◆ Directions for this task:
Could you print exactly the lines of the listing below, starting at the line that has "Click the CF2.2 color frequency value" and ending at the line that has "Select Estoque Total", and only those lines?

◆ Record excerpts:
•••••

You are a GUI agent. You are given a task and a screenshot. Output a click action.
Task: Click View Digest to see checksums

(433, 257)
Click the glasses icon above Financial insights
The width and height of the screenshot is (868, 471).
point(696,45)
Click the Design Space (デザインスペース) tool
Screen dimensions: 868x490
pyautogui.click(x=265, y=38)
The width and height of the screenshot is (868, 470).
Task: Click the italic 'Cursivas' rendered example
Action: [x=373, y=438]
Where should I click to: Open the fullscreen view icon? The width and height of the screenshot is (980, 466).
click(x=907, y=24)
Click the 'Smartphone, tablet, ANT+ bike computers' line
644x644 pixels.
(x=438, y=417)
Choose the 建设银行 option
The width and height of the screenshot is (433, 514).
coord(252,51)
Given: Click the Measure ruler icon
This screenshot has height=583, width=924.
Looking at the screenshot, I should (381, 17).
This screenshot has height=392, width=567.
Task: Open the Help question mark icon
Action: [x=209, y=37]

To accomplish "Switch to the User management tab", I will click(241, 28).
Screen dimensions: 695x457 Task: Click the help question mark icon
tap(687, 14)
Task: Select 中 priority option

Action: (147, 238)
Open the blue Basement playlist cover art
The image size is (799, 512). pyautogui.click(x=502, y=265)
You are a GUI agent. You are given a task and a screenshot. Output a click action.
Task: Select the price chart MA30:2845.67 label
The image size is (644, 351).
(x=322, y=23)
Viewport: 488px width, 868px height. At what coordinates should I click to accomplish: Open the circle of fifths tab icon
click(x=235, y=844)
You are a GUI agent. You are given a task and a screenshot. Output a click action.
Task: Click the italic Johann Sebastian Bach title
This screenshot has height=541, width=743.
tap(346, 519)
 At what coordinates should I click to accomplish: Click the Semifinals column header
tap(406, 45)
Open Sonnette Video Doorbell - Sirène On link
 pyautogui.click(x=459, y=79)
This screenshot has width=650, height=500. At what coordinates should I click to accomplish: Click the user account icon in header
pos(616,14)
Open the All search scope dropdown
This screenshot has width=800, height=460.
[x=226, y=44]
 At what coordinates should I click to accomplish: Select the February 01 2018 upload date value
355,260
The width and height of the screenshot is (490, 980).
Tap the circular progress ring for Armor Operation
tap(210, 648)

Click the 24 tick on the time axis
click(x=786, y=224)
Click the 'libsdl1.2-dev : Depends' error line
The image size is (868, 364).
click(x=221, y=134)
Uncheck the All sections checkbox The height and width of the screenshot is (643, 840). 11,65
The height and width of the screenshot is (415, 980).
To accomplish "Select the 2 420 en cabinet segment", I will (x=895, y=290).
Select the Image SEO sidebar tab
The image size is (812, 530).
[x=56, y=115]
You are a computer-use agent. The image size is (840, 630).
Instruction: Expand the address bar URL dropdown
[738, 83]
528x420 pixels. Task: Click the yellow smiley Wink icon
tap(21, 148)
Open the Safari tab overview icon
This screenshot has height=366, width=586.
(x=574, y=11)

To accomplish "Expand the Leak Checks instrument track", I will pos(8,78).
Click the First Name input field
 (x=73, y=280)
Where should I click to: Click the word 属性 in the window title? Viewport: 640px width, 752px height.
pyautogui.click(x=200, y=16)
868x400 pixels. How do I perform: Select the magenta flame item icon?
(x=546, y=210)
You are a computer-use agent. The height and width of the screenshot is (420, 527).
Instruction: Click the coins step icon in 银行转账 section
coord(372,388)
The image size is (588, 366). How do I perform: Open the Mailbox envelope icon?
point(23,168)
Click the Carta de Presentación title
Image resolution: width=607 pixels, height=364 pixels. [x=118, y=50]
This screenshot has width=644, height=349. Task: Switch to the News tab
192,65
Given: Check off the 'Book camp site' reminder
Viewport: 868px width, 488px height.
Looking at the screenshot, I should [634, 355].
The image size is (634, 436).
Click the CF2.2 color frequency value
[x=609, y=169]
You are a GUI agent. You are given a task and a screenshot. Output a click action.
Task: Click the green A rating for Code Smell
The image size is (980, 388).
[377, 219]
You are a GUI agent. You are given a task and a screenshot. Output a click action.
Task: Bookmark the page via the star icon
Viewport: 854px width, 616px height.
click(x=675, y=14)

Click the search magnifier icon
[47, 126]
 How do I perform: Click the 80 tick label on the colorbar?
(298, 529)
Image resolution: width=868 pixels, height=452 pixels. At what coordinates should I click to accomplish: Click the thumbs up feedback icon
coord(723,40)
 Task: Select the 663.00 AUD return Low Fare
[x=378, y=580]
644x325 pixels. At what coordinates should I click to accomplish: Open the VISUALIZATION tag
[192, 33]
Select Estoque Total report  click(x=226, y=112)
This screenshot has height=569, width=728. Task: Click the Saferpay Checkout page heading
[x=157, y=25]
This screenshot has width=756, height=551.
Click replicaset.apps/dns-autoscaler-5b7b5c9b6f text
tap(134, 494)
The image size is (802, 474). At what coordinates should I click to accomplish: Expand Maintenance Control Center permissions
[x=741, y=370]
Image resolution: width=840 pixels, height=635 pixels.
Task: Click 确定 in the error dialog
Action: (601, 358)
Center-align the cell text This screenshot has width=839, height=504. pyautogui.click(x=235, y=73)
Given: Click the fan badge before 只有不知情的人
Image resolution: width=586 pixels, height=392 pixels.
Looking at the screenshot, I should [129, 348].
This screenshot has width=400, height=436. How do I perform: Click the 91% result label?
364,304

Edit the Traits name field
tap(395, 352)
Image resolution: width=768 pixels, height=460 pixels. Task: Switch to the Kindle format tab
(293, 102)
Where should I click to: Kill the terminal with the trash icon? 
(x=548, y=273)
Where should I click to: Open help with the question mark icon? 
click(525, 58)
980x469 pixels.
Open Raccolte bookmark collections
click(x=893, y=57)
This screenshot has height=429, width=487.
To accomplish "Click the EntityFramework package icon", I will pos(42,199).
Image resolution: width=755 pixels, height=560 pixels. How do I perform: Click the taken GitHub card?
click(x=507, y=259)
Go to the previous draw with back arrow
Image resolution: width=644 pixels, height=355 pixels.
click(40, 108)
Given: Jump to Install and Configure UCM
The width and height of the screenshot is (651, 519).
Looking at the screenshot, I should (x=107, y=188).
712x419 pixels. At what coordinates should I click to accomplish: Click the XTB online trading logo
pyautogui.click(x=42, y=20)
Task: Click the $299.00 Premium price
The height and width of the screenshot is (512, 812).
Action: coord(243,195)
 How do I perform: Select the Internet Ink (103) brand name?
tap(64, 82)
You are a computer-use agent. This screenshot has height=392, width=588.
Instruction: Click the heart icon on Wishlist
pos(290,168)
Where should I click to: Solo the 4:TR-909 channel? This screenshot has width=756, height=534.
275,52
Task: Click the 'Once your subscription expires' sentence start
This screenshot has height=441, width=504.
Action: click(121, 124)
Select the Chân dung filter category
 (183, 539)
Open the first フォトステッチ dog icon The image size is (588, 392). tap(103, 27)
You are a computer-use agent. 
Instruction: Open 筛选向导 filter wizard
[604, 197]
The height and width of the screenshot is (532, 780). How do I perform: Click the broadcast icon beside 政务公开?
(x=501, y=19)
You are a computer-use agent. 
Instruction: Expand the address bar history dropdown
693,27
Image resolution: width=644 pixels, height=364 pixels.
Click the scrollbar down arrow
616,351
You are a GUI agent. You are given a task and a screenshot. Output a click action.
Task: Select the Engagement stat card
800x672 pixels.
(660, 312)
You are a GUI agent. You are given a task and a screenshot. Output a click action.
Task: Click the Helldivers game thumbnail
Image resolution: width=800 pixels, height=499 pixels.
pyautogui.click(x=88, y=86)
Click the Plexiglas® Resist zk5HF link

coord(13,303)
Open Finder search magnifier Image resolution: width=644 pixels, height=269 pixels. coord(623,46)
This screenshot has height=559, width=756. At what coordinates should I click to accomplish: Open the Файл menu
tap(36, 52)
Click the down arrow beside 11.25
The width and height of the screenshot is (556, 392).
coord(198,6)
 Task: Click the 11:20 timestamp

•••••

◆ Answer to this problem:
Click the CF2.2 color frequency value
[x=609, y=169]
You are a GUI agent. You are given a task and a screenshot. Output a click action.
Task: Click the green A rating for Code Smell
The image size is (980, 388).
[377, 219]
You are a GUI agent. You are given a task and a screenshot. Output a click action.
Task: Bookmark the page via the star icon
Viewport: 854px width, 616px height.
click(x=675, y=14)

Click the search magnifier icon
[47, 126]
 How do I perform: Click the 80 tick label on the colorbar?
(298, 529)
Image resolution: width=868 pixels, height=452 pixels. At what coordinates should I click to accomplish: Click the thumbs up feedback icon
coord(723,40)
 Task: Select the 663.00 AUD return Low Fare
[x=378, y=580]
644x325 pixels. At what coordinates should I click to accomplish: Open the VISUALIZATION tag
[192, 33]
Select Estoque Total report  click(x=226, y=112)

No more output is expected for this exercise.